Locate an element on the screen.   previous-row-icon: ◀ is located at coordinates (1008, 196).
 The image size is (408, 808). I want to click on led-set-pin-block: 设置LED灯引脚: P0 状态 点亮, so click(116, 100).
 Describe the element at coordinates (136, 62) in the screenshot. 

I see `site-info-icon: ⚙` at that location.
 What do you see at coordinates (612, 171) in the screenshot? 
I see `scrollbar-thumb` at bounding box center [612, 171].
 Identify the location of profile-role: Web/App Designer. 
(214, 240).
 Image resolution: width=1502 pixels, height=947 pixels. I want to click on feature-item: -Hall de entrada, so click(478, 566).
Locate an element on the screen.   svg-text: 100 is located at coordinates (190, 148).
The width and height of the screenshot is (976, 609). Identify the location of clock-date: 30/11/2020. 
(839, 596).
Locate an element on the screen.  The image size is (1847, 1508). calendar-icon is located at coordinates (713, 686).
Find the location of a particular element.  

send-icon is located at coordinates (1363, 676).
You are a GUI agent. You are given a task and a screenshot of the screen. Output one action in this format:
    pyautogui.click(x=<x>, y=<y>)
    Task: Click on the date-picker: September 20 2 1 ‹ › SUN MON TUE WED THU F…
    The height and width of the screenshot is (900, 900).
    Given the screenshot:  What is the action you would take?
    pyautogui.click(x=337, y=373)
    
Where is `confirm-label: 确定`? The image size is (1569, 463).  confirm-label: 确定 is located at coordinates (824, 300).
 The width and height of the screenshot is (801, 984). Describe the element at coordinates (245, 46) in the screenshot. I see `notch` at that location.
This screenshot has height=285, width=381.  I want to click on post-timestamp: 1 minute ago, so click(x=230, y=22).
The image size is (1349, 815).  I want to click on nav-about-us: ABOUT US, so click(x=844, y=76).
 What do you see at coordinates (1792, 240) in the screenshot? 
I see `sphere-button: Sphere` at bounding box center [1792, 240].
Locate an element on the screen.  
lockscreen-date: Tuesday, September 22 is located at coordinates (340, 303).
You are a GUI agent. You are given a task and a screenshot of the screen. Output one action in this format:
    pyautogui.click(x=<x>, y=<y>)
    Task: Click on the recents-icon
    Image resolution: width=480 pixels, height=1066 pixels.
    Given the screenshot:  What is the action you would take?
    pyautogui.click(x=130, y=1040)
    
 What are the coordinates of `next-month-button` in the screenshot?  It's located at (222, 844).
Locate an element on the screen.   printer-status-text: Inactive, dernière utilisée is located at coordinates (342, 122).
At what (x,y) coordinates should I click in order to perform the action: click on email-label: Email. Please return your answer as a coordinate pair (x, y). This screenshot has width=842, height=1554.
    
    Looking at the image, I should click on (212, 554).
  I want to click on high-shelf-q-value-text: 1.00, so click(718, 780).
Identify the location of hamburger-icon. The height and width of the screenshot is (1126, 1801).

════════════════════

Written task: Starting at the line that has "This screenshot has height=285, width=381." and running through the end of the material, write those lines out again with "GUI agent" changed to "screen assistant" and nothing else altered.

Response:
This screenshot has height=285, width=381.  I want to click on post-timestamp: 1 minute ago, so click(x=230, y=22).
The image size is (1349, 815).  I want to click on nav-about-us: ABOUT US, so click(x=844, y=76).
 What do you see at coordinates (1792, 240) in the screenshot? 
I see `sphere-button: Sphere` at bounding box center [1792, 240].
Locate an element on the screen.  
lockscreen-date: Tuesday, September 22 is located at coordinates (340, 303).
You are a screen assistant. You are given a task and a screenshot of the screen. Output one action in this format:
    pyautogui.click(x=<x>, y=<y>)
    Task: Click on the recents-icon
    Image resolution: width=480 pixels, height=1066 pixels.
    Given the screenshot:  What is the action you would take?
    pyautogui.click(x=130, y=1040)
    
 What are the coordinates of `next-month-button` in the screenshot?  It's located at (222, 844).
Locate an element on the screen.   printer-status-text: Inactive, dernière utilisée is located at coordinates (342, 122).
At what (x,y) coordinates should I click in order to perform the action: click on email-label: Email. Please return your answer as a coordinate pair (x, y). This screenshot has width=842, height=1554.
    
    Looking at the image, I should click on (212, 554).
  I want to click on high-shelf-q-value-text: 1.00, so click(718, 780).
Identify the location of hamburger-icon. The height and width of the screenshot is (1126, 1801).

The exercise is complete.